これまで、教育の場における課題に対しては、保育学・児童心理学や教育学などの知見、また教育現場などでの様々な試みの蓄積を活かしながら取組がなされてきた。近年では、社会・経済の変化などの影響を受けて教育をめぐる環境条件も大きく変わり、教育・学習を阻害する様々な現象への対応なども大きな課題となっている。こうした中で、脳科学に基づいた能力開発や教育手法、あるいは、教育における障害の軽減や克服のあり方が模索されてきた。
一方、わが国では、観照知・実践知・制作知(アリストテレス)の視点から、脳を「知る」、「守る」、「創る」という研究が推進されてきた。
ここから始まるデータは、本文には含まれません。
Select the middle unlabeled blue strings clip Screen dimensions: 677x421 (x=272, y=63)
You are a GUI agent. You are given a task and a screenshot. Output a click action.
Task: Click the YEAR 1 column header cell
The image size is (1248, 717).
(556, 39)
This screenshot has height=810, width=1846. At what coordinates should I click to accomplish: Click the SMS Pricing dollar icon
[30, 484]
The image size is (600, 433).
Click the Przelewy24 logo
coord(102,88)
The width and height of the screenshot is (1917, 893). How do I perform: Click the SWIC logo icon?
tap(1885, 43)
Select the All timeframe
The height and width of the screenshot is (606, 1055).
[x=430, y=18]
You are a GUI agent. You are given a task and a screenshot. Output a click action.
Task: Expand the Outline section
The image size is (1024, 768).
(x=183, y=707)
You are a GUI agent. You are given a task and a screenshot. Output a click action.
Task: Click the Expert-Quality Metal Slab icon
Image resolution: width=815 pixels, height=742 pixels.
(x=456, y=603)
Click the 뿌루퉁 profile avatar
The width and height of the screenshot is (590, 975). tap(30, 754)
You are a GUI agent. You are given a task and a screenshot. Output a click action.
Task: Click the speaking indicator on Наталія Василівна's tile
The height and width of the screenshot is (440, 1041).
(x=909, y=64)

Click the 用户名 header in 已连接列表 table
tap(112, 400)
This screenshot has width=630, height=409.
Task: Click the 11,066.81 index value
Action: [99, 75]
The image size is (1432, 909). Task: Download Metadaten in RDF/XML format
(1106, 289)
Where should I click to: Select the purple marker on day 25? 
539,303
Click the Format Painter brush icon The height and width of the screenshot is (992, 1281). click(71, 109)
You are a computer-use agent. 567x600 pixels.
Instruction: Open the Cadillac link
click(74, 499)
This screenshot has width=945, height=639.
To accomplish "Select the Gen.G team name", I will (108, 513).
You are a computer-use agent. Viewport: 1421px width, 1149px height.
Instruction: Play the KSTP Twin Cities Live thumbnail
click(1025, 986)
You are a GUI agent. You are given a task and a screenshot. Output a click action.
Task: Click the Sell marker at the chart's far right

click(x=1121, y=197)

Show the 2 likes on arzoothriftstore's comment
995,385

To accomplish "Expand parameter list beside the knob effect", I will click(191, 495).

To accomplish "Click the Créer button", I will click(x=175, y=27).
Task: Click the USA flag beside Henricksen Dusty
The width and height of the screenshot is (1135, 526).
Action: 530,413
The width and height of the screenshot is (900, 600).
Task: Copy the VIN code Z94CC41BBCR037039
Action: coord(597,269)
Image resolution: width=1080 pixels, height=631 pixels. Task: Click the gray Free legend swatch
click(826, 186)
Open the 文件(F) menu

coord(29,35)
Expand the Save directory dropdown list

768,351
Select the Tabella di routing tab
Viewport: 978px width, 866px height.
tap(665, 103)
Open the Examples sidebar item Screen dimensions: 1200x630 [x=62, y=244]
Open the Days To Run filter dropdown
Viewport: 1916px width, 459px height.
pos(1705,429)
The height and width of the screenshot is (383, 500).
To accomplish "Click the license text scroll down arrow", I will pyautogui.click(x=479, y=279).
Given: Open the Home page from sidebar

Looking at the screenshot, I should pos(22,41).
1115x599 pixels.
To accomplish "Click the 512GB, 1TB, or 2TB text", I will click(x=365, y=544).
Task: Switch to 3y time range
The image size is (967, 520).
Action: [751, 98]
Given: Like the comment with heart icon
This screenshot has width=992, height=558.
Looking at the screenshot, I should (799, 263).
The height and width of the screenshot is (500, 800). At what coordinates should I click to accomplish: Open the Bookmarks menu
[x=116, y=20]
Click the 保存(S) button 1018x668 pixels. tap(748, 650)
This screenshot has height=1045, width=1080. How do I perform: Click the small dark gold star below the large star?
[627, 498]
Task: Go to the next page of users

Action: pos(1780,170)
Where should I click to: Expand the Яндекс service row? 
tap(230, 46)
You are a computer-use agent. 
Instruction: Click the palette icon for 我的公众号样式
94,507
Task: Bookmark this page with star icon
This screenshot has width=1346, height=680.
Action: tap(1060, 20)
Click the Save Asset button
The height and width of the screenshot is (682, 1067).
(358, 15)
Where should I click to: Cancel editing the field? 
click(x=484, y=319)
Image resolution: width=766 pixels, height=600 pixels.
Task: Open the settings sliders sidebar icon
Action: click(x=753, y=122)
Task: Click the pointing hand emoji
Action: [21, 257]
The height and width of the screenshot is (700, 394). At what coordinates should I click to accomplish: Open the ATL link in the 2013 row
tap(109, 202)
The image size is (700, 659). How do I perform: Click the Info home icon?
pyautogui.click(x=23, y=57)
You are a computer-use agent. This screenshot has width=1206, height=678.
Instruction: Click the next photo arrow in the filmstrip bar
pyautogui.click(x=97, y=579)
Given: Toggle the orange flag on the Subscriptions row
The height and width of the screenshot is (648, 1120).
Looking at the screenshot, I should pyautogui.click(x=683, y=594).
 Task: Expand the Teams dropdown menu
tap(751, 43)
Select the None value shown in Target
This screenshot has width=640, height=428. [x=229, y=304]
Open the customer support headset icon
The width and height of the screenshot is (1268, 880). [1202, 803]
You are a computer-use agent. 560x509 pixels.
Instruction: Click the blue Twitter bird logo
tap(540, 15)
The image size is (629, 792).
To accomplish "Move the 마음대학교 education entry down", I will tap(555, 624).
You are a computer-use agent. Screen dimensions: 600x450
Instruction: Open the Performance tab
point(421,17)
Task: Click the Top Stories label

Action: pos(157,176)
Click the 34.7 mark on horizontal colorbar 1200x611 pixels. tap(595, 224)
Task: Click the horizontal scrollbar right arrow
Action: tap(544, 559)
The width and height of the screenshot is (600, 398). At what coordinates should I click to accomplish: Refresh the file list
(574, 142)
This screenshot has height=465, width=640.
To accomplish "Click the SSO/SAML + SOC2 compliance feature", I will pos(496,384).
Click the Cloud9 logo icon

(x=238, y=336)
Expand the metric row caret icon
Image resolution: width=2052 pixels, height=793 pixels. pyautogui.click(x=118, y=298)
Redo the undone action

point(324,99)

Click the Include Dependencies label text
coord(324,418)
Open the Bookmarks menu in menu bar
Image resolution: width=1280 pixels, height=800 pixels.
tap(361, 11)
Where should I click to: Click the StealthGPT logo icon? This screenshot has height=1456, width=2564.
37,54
近年、基礎研究の蓄積と、人の脳機能の非侵襲計測*が可能となったことなどから、脳科学研究は飛躍的な進展を遂げつつある。また、分子生物学の進展は、遺伝子解析並びに発現解析を可能にしつつある。これらに加え、心理学、社会学、行動学、医学・生理学、言語学などの広範な分野にわたる研究や実践を架橋・融合し、人が本来有している能力の健やかな発達・成長や維持、あるいはそのための障害を取り除くことを目指した総合的な視点に立った研究が可能となってきた。
これらの状況を踏まえ、日本では世界に先駆けて平成13年度より、科学技術振興事業団(JST)において、社会技術研究の一部として「脳科学と教育」領域を設定し、具体的な研究を開始した。
また、国際的な動向としては、経済協力開発機構(OECD)とアメリカにおいて顕著な動きがある。OECDの教育研究革新センター(CERI)では、「学習科学と脳研究(Learning
sciences and brain research)」に関する取組を、専門家による自由な議論の形で平成11年に開始している(第期)。平成14年4月からは第期として、幅広い分野の専門家による研究ネットワークにより、脳の発達と生涯にわたる学習(日本による調整)、脳の発達と計算能力(イギリスによる調整)、脳の発達と読み書き能力(アメリカによる調整)に関する調査検討を進めることとなった。こうしたOECDの動向に対して、中国などもこの分野の研究について強い関心を示している。
アメリカは、OECDの取組への参加とは別に、学習研究の位置付けを明確にし、独自の取組を本格化しつつある。医学・生物系の国立研究所群であるNIH(National Institutes of Health)に初めての工学系の研究所であるNIBIB(National Institute of Biomedical Imaging and Bioengineering、国立生体イメージング・生体工学研究所)を、平成13年に設立した。この分野においてアメリカは先行しているが、本分野の研究の重要性に鑑み、「脳科学と教育」研究を可能とする脳機能の非侵襲計測をはじめ、さらに積極的に本分野の研究を推進すべく注力している状況である。
以上のような状況から、脳科学及びそれと関わる様々な分野の研究と、人の生涯を通じた教育の場やそれに立脚した教育学とを架橋・融合することにより、新たな視点に立った「脳科学と教育」研究への期待が高まっている。特にこの分野については、高度な研究手法や計測技術などの開発によって飛躍的に発達してきた「脳科学」という研究分野に対して、「教育」の場における課題の解決という社会からの要請に応える視点が求められているということができよう。
本検討会では、こうした視点から、「脳科学と教育」研究における研究の推進に当たっての基本的考え方、取り組むべき研究課題、及びその推進に向けた体制整備の必要性について検討した。